Stored items
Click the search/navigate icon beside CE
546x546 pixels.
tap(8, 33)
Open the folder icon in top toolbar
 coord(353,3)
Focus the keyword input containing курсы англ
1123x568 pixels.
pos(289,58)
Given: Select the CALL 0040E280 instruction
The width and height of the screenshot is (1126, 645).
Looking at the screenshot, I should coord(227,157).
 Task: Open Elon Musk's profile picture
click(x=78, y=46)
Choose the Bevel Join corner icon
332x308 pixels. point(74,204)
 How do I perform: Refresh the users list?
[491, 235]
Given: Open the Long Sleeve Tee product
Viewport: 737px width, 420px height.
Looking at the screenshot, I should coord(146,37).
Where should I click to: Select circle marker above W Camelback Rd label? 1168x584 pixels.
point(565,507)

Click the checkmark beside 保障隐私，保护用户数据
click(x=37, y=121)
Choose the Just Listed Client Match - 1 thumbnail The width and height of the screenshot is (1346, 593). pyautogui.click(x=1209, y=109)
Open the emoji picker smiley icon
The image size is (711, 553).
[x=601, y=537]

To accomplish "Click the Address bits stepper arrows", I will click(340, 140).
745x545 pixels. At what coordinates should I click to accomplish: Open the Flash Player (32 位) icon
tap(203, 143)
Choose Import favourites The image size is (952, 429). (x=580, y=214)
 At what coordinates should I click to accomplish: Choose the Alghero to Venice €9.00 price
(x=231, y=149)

▶ _WORK TASK_:
Determine how many lines in the records include the word "Given", and reply with that number alone.

▶ _ANSWER BOX_:
2